Just as we were getting ready to close out August with the holiday weekend, it started raining. For some, it actually began thursday, for others friday night. As of Sunday morning we have accumulated 6-9" or rain and it's been raining all day off and on. I don't know what the final tally is but I hope this means we are done with our long, hot, dry summer. In two days we've caught up for the whole summer!!!
We got 5' of water over the turnpike south of Emporia too and people are missing.
The trees in my yard dropped just enough leaves to plug the gutters up also.
At my house we hadn't received any rain more than a sprinkle for two months. The water bill is going to be bad for keeping my wife's gardens alive. It helped the trees also tho.
This year the monsoon hasn't really hit Phoenix very much...the lakes are starting to recede a bit too...we need help when it comes to our yearly rainfalls...Yeah, we're a desert, but we still get rain, and depend on it. So for us, the drought isn't close to being over.
Denver got less precipitation this summer than Phoenix did.
Our reserviors are almost back to normal, but the drought is still on in CO. We're still way below average...

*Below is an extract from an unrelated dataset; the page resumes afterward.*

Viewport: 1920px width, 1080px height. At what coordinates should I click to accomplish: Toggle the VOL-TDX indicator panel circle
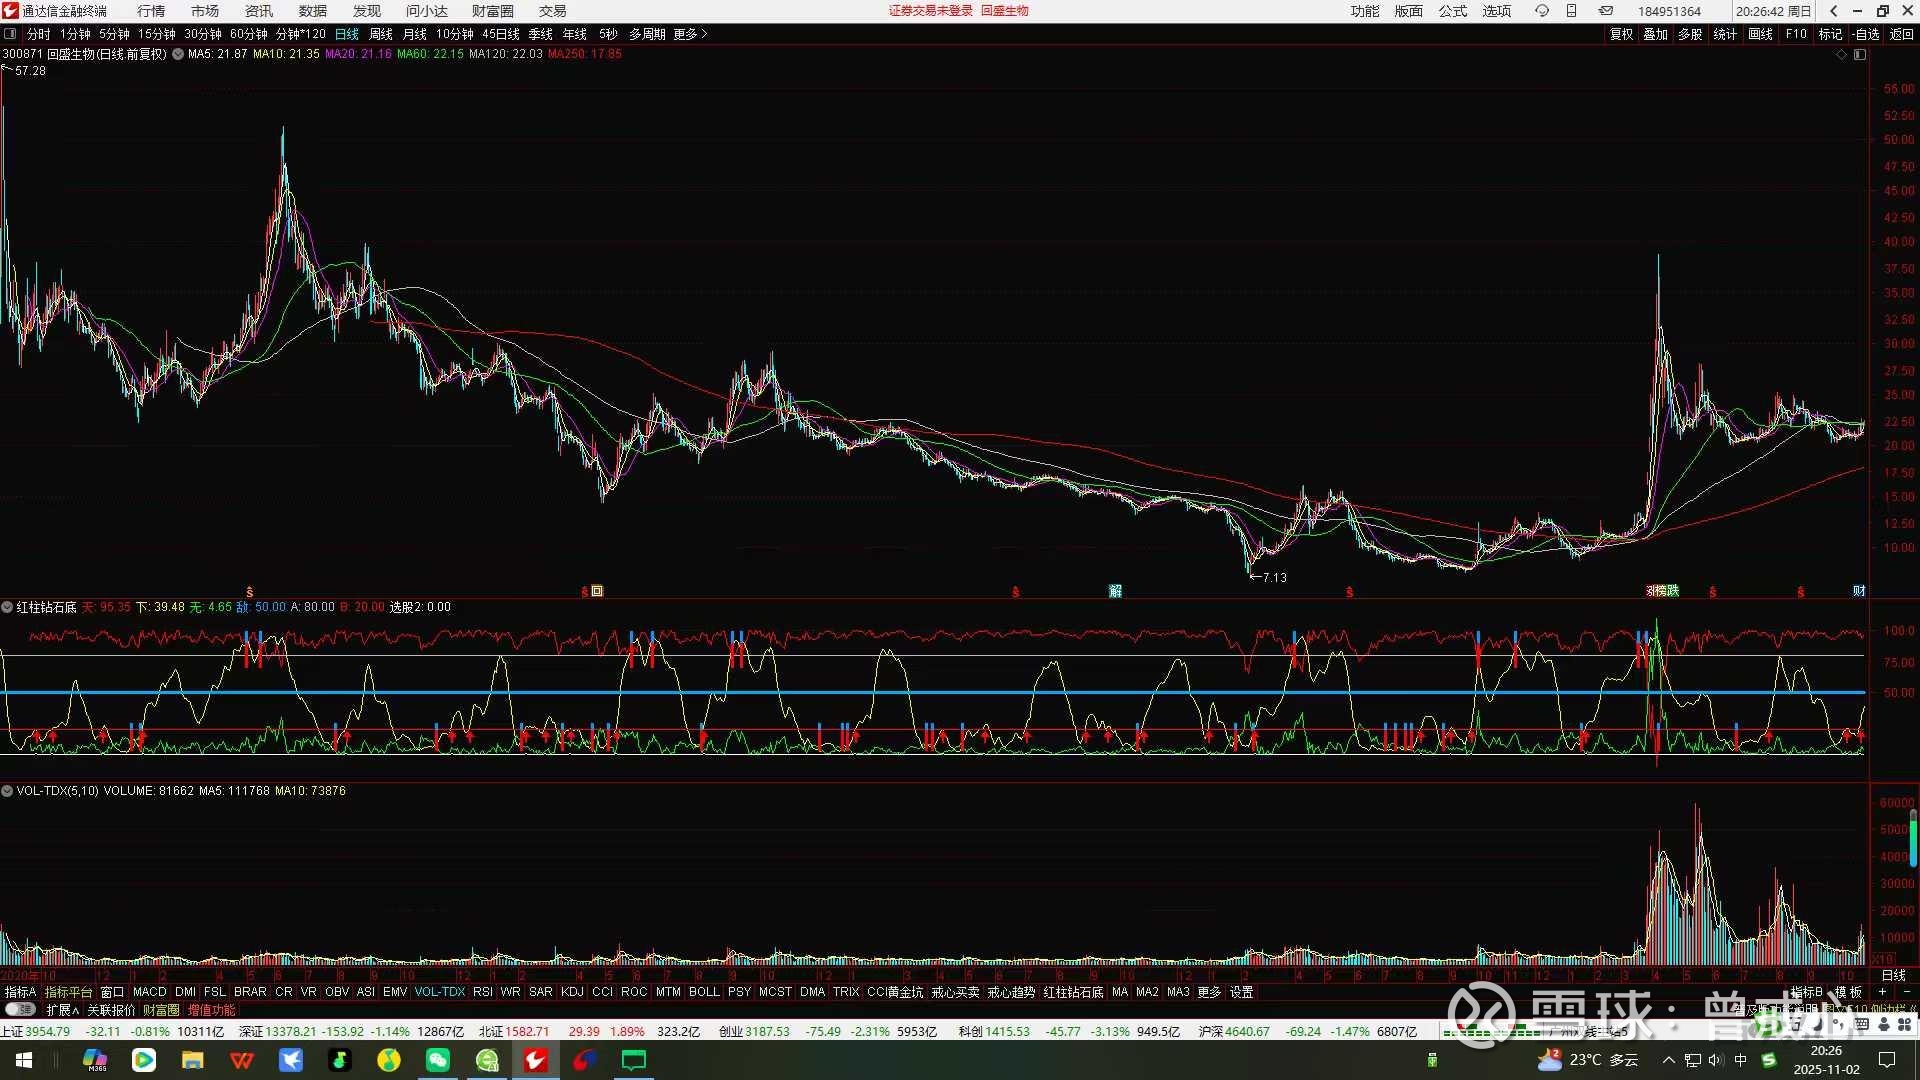click(x=7, y=791)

Hopefully it will snow alot this winter so I can snowboard without gouging my P-Tex. That way I'll be happy, our lakes will be happy, my lawn will be happy, and my industry (water well) will pick back up.
Pray for snow...
BDV
Here in the desert we got 3.5" of rain in less than an hour, our second '100 year' thunderstorm in four years. And we start water rationing this month. Snowpack runoff, not rain fills the reservoirs here.
The Colorado River, which furnishes a majority of the consumer and commercial water for AZ, Southern CA, Western CO, and NV, has been at historically low spring runoff levels for the past four years due to low winter snowfall in the Colorado Rocky Mountain Range. The water gurus say that even if snowfalls go back to normal levels this winter, it will take 3-4 years of normal or above normal snowfall to refill Lakes Mead and Powell and other reservoirs to near normal levels.